Search the entries for the word "computer" and pull out each line that has it.

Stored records
———

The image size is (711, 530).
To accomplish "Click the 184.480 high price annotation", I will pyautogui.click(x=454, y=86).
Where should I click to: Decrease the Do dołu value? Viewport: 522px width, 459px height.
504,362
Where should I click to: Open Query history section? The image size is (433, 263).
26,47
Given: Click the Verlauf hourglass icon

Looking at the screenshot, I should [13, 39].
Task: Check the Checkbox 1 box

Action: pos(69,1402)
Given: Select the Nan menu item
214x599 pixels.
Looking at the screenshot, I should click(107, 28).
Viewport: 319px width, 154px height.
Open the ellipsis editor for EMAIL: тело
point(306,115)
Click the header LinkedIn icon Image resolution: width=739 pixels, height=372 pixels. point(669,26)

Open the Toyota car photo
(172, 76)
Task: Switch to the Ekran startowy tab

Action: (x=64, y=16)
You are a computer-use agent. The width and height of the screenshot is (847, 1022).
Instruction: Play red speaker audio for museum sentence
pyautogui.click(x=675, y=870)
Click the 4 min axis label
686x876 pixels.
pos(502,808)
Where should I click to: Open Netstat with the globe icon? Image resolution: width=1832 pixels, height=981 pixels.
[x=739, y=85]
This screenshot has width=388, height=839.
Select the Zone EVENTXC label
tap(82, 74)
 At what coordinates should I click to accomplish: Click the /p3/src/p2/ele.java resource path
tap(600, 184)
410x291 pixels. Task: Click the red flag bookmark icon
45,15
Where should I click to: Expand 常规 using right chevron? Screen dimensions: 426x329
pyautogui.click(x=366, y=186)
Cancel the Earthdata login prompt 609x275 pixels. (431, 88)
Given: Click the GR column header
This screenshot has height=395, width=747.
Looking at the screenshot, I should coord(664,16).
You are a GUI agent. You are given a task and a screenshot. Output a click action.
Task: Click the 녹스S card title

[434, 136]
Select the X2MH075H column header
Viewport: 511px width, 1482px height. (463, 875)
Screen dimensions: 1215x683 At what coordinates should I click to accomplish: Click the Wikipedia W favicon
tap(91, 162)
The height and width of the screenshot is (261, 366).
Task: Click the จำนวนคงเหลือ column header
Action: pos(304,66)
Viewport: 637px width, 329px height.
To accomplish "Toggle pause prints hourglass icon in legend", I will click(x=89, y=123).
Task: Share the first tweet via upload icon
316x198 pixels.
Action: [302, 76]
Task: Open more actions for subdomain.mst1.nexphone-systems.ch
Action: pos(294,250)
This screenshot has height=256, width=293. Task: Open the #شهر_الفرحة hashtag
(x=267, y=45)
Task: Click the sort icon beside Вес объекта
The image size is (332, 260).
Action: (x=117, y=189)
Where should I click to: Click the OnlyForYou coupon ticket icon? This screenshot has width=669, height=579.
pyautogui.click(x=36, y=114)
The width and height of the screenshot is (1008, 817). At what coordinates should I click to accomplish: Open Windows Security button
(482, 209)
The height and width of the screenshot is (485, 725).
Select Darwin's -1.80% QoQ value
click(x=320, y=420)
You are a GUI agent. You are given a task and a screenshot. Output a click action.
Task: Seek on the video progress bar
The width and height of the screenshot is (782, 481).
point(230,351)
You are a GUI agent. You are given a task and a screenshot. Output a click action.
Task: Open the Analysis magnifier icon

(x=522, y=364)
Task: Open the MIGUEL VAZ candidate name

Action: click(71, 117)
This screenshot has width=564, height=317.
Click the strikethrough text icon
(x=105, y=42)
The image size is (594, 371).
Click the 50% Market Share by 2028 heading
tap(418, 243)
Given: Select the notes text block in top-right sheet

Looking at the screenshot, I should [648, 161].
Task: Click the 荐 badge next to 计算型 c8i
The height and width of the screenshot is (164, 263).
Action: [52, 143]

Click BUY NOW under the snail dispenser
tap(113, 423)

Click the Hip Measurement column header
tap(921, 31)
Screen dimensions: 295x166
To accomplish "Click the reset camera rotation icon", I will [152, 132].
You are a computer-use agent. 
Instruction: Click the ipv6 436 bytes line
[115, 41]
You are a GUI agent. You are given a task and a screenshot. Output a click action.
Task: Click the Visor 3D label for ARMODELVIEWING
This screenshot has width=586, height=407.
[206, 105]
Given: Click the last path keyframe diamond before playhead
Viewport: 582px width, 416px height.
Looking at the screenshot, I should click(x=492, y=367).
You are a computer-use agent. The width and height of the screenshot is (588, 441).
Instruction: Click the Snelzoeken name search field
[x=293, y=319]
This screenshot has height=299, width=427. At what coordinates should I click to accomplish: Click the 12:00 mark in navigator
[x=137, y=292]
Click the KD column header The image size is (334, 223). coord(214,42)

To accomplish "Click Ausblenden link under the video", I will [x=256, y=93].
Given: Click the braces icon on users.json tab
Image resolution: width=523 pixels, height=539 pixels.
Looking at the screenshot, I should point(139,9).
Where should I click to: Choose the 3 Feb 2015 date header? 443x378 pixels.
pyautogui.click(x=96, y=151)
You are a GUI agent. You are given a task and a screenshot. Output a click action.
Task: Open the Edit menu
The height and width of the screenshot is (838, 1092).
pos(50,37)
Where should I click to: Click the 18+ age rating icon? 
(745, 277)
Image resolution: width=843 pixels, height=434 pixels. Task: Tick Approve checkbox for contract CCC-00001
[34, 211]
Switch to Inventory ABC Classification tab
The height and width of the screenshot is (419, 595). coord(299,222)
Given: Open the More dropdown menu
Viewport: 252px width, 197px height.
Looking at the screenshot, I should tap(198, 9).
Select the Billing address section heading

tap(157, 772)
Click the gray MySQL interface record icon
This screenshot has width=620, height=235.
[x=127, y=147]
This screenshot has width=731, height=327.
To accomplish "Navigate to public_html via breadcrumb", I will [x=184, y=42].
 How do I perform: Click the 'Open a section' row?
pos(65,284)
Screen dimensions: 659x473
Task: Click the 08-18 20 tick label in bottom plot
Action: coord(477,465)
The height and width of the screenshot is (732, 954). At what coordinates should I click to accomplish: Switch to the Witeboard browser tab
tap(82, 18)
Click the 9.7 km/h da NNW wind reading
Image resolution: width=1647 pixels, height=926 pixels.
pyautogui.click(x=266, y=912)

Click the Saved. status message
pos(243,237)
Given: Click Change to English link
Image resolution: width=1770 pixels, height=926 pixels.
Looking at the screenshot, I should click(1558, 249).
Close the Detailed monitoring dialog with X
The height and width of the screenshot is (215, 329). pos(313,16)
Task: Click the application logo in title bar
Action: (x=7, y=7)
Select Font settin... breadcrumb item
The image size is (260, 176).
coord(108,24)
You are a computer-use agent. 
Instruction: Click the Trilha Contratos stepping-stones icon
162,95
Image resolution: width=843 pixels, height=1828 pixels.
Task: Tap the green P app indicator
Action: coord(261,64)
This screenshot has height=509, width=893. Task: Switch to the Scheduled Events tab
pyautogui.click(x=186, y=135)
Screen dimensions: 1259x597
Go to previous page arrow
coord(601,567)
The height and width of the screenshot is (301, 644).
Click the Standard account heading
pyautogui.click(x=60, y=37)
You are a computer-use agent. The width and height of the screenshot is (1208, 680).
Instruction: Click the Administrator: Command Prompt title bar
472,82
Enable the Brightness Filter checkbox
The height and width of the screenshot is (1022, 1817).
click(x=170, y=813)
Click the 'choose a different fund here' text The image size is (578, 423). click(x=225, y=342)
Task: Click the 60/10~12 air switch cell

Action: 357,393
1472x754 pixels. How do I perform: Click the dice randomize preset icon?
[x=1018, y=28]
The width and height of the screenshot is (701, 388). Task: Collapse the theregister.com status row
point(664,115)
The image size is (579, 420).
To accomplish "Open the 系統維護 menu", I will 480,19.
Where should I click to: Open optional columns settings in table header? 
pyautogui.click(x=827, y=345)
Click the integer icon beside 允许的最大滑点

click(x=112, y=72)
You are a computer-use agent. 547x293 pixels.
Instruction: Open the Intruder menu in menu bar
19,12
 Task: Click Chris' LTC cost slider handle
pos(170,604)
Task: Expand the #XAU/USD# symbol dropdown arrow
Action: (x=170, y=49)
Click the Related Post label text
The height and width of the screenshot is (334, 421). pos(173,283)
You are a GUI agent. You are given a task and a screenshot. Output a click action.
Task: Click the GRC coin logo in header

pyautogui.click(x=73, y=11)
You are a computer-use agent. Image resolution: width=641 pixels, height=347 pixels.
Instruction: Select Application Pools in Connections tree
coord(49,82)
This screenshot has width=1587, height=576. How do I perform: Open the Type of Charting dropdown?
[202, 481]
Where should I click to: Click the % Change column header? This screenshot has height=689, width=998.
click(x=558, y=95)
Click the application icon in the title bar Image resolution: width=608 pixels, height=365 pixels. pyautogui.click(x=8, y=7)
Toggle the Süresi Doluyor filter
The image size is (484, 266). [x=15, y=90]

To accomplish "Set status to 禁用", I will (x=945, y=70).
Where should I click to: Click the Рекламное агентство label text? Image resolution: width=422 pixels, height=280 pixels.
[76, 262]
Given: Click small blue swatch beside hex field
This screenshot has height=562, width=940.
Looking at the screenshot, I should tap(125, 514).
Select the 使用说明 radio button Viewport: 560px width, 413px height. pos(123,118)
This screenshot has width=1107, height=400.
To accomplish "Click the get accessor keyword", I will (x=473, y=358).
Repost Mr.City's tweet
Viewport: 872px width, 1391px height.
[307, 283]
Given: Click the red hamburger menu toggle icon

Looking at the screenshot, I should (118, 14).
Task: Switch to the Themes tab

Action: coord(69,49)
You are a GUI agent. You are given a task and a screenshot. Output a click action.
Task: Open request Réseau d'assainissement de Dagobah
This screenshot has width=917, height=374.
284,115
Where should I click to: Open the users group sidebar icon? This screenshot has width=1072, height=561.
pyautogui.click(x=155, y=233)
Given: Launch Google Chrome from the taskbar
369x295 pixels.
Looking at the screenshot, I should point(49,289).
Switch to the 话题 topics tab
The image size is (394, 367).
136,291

———

● Answer area:
You are a computer-use agent. The width and height of the screenshot is (847, 1022).
You are a computer-use agent. 
You are a computer-use agent. The width and height of the screenshot is (588, 441).
You are a computer-use agent. 
You are a computer-use agent. The width and height of the screenshot is (1208, 680).
You are a computer-use agent. 547x293 pixels.
You are a computer-use agent. Image resolution: width=641 pixels, height=347 pixels.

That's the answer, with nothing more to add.